----- Data to use -----
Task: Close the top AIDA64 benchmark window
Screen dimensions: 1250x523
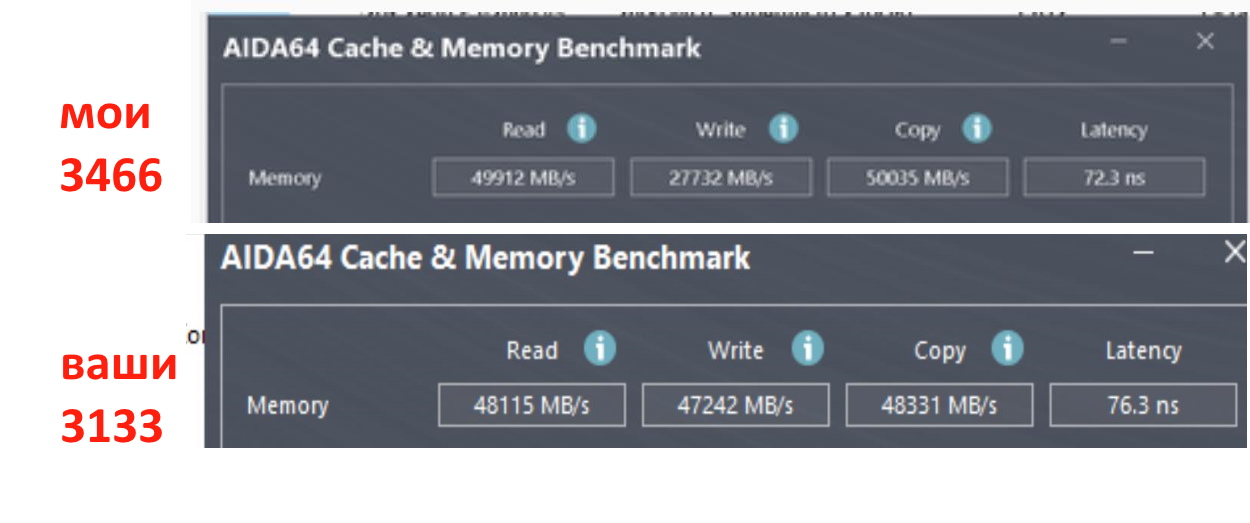Action: tap(1205, 41)
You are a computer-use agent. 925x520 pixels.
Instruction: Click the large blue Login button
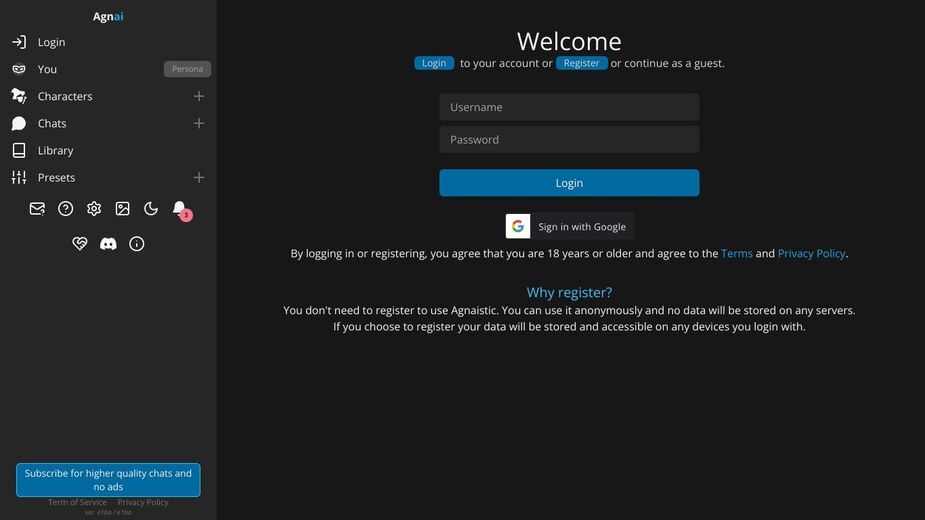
-----
Pictures are to be excluded; all other material must be transcribed exactly.

Task: Close the top AIDA64 benchmark window
Screen dimensions: 1250x523
Action: tap(1205, 41)
You are a computer-use agent. 925x520 pixels.
Instruction: Click the large blue Login button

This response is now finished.